Journal of Econometrics | 1989
McKinley L. Blackburn
Abstract No intuitive metric exists for assessing the empirical importance of changes over time in income inequality. This paper suggests a method for quantifying the importance of such changes. This method involves a hypothetical redistribution of a constant amount of income, from every income unit below the median level of income to every income unit above the median, so as to make measured inequality in the year to which the redistribution is applied equal to inequality in some other year. For the Gini coefficient, a simple expression for the size of this redistribution exists.
British Journal of Industrial Relations | 2012
John T. Addison; McKinley L. Blackburn; Chad D. Cotti
We use US county‐level data on employment and earnings in the restaurant‐and‐bar sector to evaluate the impact of minimum‐wage changes in low‐wage labour markets. Our estimated models are consistent with a simple competitive model in which supply‐and‐demand factors affect both the equilibrium outcome and the probability of the minimum wage being binding. Our evidence does not suggest that minimum wages reduce employment once controls for trends in county‐level sectoral employment are incorporated. Rather, employment appears to exhibit an independent downward trend in states that have increased their minimum wages relative to states that have not, thereby predisposing estimates towards reporting negative outcomes.
National Bureau of Economic Research | 1991
McKinley L. Blackburn; David E. Bloom; Richard B. Freeman
This paper analyzes changes in U.S. earnings differentials in the 1980s between race, gender, age, and schooling groups. There are four main sets of results to report. First, the economic position of less-educated workers declined relative to the more-educated among almost all demographic groups. Education-earnings differentials clearly rose for whites, but less clearly for blacks, while employment rate differences associated with education increased more for blacks than for whites. Second, much of the change in education-earnings differentials for specific groups is attributable to measurable economic factors: to changes in the occupational or industrial structure of employment; to changes in average wages within industries; to the fall in the real value of the minimum wage and the tall in union density; and to changes in the relative growth rate of more-educated workers. Third, the earnings and employment position of white females, and to a lesser extent of black females, converged to that of white males in the 1980s, across education groups. At the same time, the economic position of more-educated black males appears to have worsened relative to their white-male counterparts. Fourth, there has been a sizable college-enrollment response to the rising relative wages of college graduates. This response suggests that education-earnings differentials may stop increasing, or even start to decline, in the near future.
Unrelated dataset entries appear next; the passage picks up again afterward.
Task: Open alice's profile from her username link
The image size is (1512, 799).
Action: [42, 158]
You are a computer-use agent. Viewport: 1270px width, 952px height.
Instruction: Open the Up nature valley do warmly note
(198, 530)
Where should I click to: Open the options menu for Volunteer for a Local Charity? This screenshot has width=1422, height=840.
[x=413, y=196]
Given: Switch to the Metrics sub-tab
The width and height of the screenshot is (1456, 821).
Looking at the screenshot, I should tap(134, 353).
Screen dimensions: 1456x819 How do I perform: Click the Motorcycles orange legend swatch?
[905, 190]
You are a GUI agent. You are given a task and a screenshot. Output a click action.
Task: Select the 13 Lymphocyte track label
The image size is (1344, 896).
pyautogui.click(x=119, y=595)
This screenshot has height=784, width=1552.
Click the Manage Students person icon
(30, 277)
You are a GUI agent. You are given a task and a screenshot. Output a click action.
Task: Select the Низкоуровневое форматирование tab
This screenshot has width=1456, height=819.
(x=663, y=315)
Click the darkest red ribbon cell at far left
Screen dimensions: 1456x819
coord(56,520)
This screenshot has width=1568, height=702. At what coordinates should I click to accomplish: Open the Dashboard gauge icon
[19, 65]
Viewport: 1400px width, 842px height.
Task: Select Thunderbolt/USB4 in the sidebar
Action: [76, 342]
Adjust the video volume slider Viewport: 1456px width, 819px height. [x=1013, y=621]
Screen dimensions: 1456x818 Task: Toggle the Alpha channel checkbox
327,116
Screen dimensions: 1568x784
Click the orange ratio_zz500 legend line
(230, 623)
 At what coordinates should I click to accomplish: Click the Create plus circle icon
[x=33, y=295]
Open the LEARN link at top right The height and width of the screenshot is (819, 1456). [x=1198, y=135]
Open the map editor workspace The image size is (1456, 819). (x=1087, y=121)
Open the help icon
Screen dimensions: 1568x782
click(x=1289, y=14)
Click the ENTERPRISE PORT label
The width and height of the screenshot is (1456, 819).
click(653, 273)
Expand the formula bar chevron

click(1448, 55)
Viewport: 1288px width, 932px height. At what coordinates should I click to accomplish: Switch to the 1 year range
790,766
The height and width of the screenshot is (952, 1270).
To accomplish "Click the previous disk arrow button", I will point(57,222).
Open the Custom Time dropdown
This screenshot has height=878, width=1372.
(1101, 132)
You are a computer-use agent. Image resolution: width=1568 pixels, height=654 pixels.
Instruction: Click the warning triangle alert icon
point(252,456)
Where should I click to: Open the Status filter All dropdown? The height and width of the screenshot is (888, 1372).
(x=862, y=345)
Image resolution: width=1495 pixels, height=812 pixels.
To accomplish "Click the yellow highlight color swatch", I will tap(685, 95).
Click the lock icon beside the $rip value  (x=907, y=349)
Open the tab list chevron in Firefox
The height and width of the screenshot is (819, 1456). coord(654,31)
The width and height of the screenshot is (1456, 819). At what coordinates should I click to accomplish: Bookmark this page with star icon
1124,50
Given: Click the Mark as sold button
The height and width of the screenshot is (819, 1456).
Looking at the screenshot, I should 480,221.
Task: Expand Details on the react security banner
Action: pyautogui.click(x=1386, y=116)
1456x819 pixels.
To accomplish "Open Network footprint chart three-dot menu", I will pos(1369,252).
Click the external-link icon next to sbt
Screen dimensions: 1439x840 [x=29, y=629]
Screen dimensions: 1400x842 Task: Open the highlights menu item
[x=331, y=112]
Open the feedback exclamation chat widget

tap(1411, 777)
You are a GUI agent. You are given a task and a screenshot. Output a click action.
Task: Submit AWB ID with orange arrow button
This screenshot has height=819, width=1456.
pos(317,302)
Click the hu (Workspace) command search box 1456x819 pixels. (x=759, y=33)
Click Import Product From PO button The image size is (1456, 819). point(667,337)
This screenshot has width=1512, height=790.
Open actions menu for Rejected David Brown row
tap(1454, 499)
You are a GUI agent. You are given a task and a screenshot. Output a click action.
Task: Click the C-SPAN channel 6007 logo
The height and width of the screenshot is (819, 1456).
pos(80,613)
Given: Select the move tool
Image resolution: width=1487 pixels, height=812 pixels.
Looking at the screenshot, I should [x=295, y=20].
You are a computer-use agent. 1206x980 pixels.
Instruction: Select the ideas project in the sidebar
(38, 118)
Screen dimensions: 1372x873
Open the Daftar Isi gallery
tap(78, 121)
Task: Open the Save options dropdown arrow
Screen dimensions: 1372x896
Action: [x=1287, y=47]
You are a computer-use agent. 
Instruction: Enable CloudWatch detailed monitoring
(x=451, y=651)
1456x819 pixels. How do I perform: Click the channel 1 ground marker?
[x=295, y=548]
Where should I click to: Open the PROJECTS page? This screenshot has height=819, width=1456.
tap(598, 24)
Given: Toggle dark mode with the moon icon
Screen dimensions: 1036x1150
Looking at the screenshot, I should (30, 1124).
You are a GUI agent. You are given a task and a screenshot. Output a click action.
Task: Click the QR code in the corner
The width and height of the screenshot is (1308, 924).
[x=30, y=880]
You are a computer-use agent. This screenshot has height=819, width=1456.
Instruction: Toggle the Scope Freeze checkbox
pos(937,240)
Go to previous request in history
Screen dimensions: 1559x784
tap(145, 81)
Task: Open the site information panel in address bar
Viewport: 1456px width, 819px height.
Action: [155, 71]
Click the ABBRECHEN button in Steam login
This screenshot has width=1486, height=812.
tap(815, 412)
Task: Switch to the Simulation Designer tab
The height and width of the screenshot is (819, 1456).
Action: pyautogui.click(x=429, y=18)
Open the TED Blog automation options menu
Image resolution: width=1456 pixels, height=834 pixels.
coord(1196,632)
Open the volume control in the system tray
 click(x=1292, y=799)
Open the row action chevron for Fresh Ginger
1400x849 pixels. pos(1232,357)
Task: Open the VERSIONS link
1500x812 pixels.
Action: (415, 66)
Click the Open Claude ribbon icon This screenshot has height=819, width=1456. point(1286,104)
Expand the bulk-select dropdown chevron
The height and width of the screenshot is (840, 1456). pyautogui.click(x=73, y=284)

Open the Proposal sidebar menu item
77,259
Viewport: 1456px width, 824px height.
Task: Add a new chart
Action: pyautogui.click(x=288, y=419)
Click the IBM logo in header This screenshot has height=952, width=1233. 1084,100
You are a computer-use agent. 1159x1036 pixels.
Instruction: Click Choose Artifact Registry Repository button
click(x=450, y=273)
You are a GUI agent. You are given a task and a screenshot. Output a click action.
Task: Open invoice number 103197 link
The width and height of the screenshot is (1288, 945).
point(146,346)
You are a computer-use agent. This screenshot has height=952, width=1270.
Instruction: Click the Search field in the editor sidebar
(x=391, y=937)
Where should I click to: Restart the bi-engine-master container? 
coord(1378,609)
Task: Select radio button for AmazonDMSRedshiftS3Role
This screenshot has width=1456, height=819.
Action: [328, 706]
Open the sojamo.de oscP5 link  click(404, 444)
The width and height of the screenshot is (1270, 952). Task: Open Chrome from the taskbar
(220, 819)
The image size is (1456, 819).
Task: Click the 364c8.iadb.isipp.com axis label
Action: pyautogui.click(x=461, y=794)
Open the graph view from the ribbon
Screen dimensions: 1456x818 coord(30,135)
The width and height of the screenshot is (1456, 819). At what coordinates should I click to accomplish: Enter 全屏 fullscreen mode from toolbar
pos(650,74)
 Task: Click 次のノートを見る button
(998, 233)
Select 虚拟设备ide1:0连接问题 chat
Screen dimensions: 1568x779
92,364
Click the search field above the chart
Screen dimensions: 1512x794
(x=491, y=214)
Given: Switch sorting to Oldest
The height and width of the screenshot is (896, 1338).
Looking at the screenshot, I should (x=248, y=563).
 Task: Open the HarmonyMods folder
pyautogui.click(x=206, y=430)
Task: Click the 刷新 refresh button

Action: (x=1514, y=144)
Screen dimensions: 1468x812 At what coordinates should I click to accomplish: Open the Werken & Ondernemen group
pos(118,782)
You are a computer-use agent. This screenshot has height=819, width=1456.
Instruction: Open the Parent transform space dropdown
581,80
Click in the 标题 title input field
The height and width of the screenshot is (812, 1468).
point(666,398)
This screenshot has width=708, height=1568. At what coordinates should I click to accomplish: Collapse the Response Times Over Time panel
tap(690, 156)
Journal of Labor Research | 1994
John T. Addison; McKinley L. Blackburn
The Worker Adjustment and Retraining Notification Act of 1988 requires large employers to provide sixty days of written notice to affected employees prior to a plant closing or large-scale layoff. We use individual-level data from the 1990 Displaced Worker Survey to measure the extent to which the provision of advance notice changed after the Act was implemented in early 1989. Surprisingly, the Act appears to have had virtually no impact on the provision of advance notice of the length mandated by the law.